Disability data needed to close health gap

MHI says better data is needed to:

  • Raise awareness of the scale and nature of disparities in health outcomes
  • Build awareness of the benefits of improving health equity and outcomes for people with disabilities
  • Identify and quantify healthcare access barriers experienced by people with disabilities
  • Close the health outcome gap by using data to inform and scale successful outcomes 
  • Establish standardised measurements, set targets and monitor the progress of interventions

The report says people with disabilities often experience more difficulty accessing healthcare than the population at large. 

This health equity gap exists, it says, because some healthcare professionals lack the training and confidence to communicate with, and serve, people with disabilities. 

It points to recent research showing just two in five US physicians said they were “very confident” in their ability to provide equal-quality care to patients with disabilities.
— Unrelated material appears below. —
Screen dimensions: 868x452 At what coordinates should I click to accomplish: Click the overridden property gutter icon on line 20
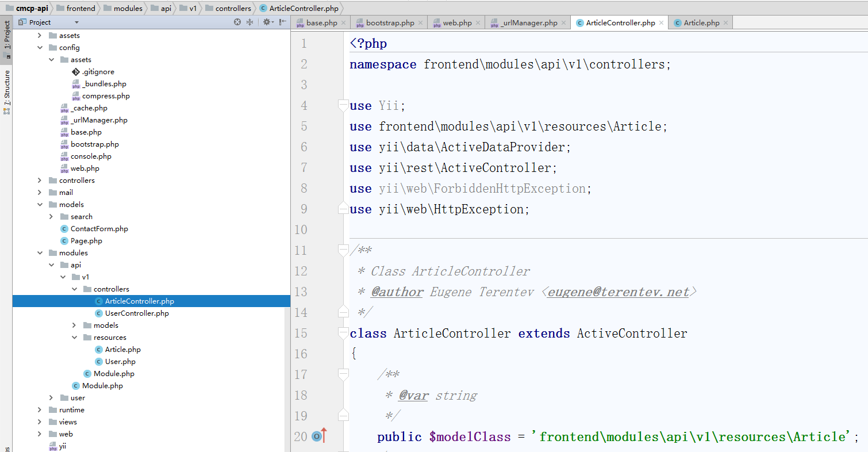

Only three in five strongly agreed that they welcome disabled patients into their practices.

McKinsey also says perceived negative attitudes from healthcare workers can have “tangible adverse effects on the experience of patients with disabilities”. 

The report gave as an example a care team for a visually impaired woman with HIV in South Africa who assumed she didn’t have sex or need family planning.

They also cited the example of a man with a hearing impairment in Kenya who sat in the waiting room until the office closed because he missed audio notifications that it was his turn to see the doctor.

Disabled 'can be seen as less worth of care'

“As a cohort, people with disabilities are sometimes seen as less deserving of care during a crisis,” it explains. 

“For example, in some US states, ventilator allocation protocols during the pandemic appeared to endorse the removal of these life-saving devices from people using them for a chronic condition.”

In the UK, meanwhile, it says that a number of COVID-19 patients with learning disabilities were automatically given ‘do not resuscitate’ notices without consultation or consent.

McKinsey also says that disabilities are more prevalent among certain groups that may be marginalised in other ways, “further exacerbating barriers to accessing healthcare”. 

It adds: ~”For example, 24% of people with disabilities live below the national poverty line, compared with 13% of those without disabilities. “And McKinsey research shows less than one-fifth of Americans with a disability are employed, compared with nearly two-thirds of those without a disability.